In the meantime, expect officials to continue their struggle regarding beneficial ownership due diligence. FinCEN’s own rule proposal, lingering for nearly a year, may not go far enough in Delston’s opinion because it only requires self-certification by owners. “There are large swaths of the real estate sector that are currently not covered at all under the regulatory regime,” he says. Real estate agents, in particular, are targeted by FATF’s international standards, as embodied in its AML recommendations. The U.S. is not in compliance with international standards, Delston explains, because FATF has stated in its mutual evaluation of the U.S. that they are going to find, as they have in the past, that large sectors, including real estate agents, are not covered by measures such as the requirement for an AML program, the filing of Suspicious Activity Reports, and appointment of an AML compliance officer.

“It can be easy to determine if the buyer is a nominee or is a straw buyer in some cases,” Delston adds. “A simple internet search will uncover the fact that they are a lawyer accountant or consultant who wouldn’t ordinarily be buying this level of real estate. What’s really difficult, and sometimes impossible, is when the nominee is a family member, a close family friend, a business associate, and perhaps someone with a different last name and from a different country. When you have the kind of wealth this order is aimed at, you can find lots of people who will help you do things.”
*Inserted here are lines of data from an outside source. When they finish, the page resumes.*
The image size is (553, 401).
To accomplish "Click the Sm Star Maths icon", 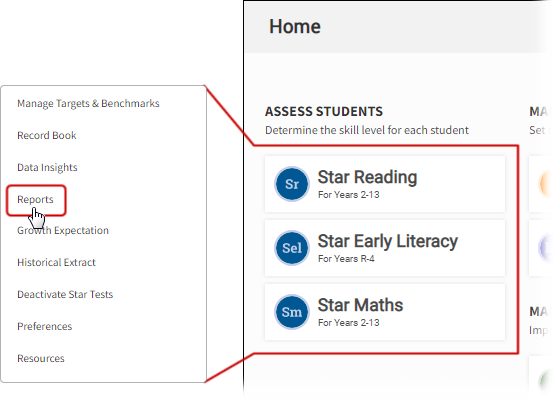I will click(x=292, y=312).
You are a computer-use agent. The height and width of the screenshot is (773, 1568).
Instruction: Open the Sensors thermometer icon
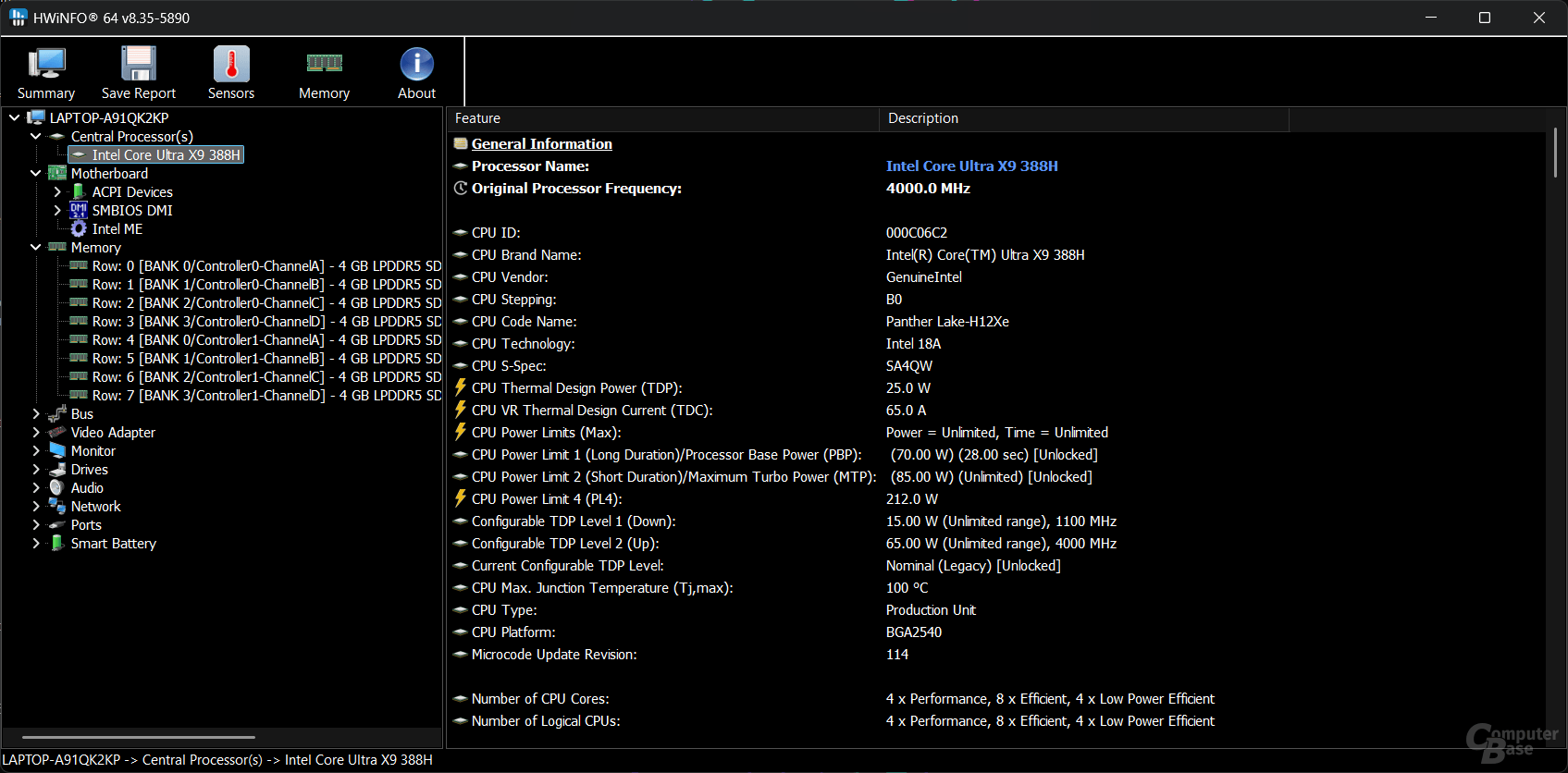231,65
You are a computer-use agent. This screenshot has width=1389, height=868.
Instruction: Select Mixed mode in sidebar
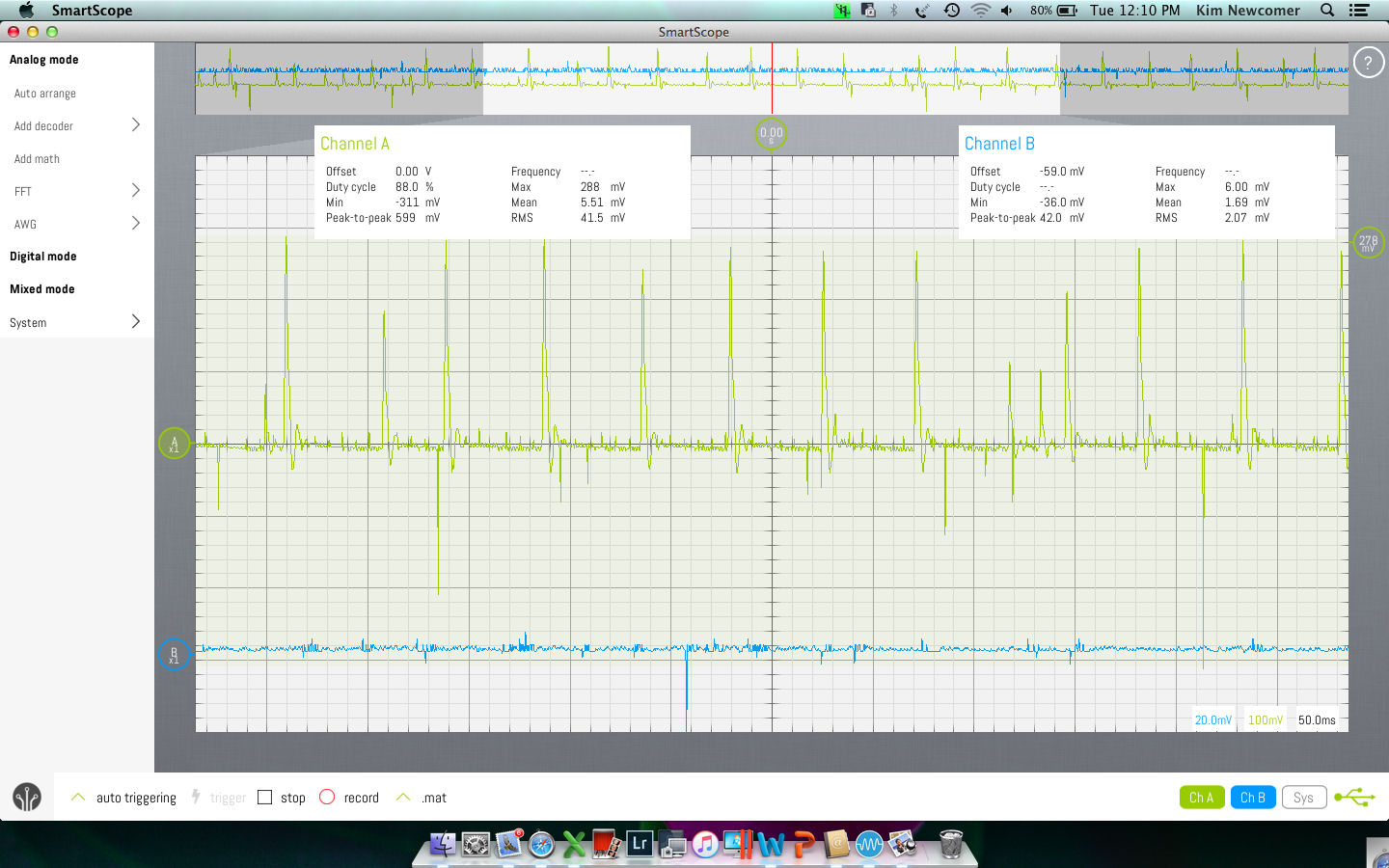pyautogui.click(x=42, y=289)
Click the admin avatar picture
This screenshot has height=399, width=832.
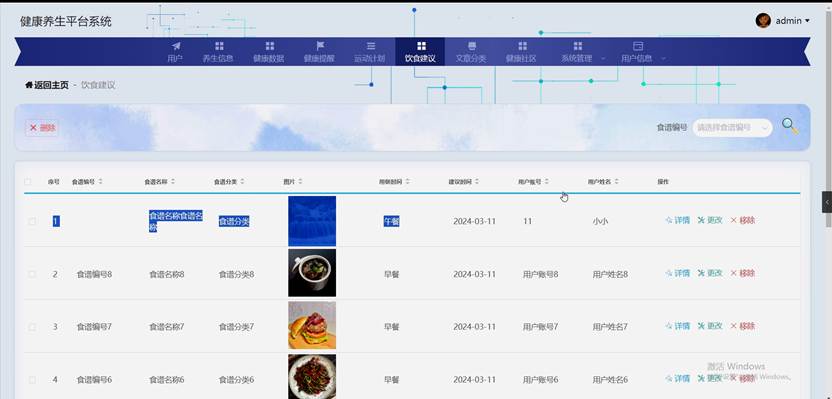pos(763,21)
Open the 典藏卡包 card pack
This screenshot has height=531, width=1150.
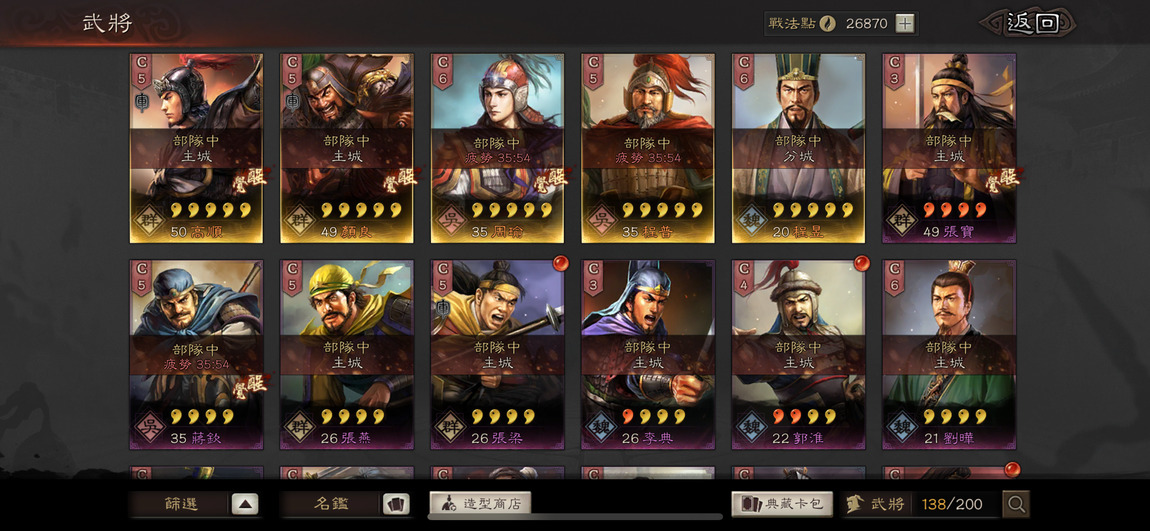coord(782,504)
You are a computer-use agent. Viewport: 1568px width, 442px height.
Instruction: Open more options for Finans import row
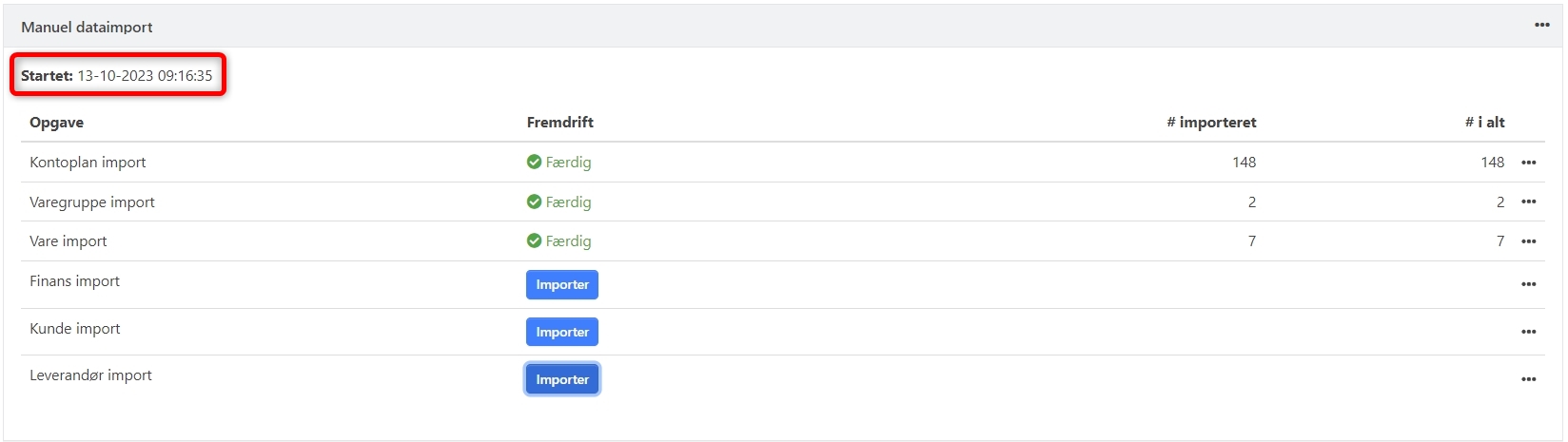pos(1528,284)
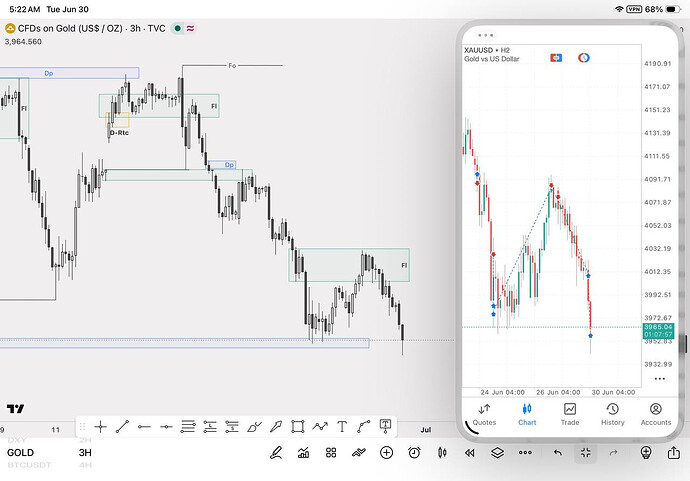Image resolution: width=690 pixels, height=481 pixels.
Task: Select the trend line drawing tool
Action: click(122, 426)
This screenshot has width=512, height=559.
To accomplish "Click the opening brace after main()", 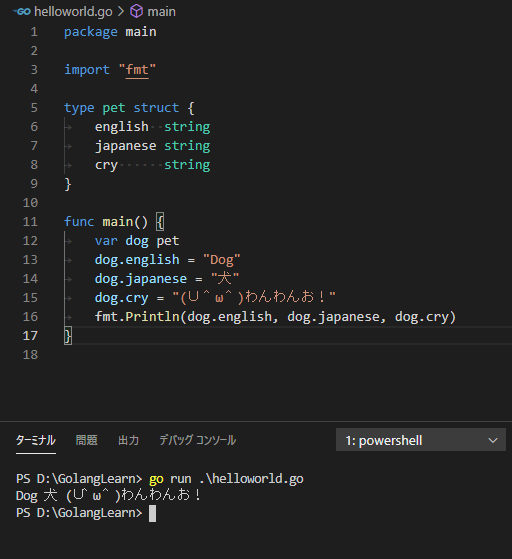I will click(x=160, y=222).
The limited scope of the GTO suggests that FinCEN wants to evaluate its effect before deciding to broaden its attack, says Eric Berg, special counsel with Foley & Lardner and a former trial attorney at the Department of Justice, who conducted financial and real estate investigations connected to foreign corruption with the DOJ’s “Kleptocracy Initiative,” and who is an expert on the use of electronic surveillance in undercover criminal investigations. “They will certainly look at the effect it has because it is only a temporary measure. Future moves will be based upon it,” he says. 

“It is sensible to use GTOs because they can help FinCEN determine whether there really is a problem, and whether further regulation of a segment is necessary,” says Stephen Heifetz, a partner with the law firm Steptoe & Johnson. “The industry might say, as they often do, that if there may only be one in 10,000 transactions by some bad seed, then is this really the most efficient way to use society’s resources? That’s a fair query.”

FinCEN, however, needs to determine whether there is a problem, and with these GTOs and the increased transparency they provide to be able to determine whether further regulation is necessary, he says. “It is a way FinCEN can be active and properly demonstrate they are keeping their eye on the ball, but doing so in a measured way.”

As for future FinCEN targets, Heifetz sees a likely increase of scrutiny related to casinos, Bitcoin-related businesses, crowdfunding initiatives and money services businesses.

“An important thing for any financial institution under the very broad FinCEN definition is that you can come into compliance pretty easily,” he says. “It generally doesn’t take a lot of work to have a basic compliance program that is a satisfactory and reasonable deterrent. I don’t think that in these areas the federal government is playing a ‘gotcha’ game. They are expecting a fairly basic level of compliance, even by smaller institutions.”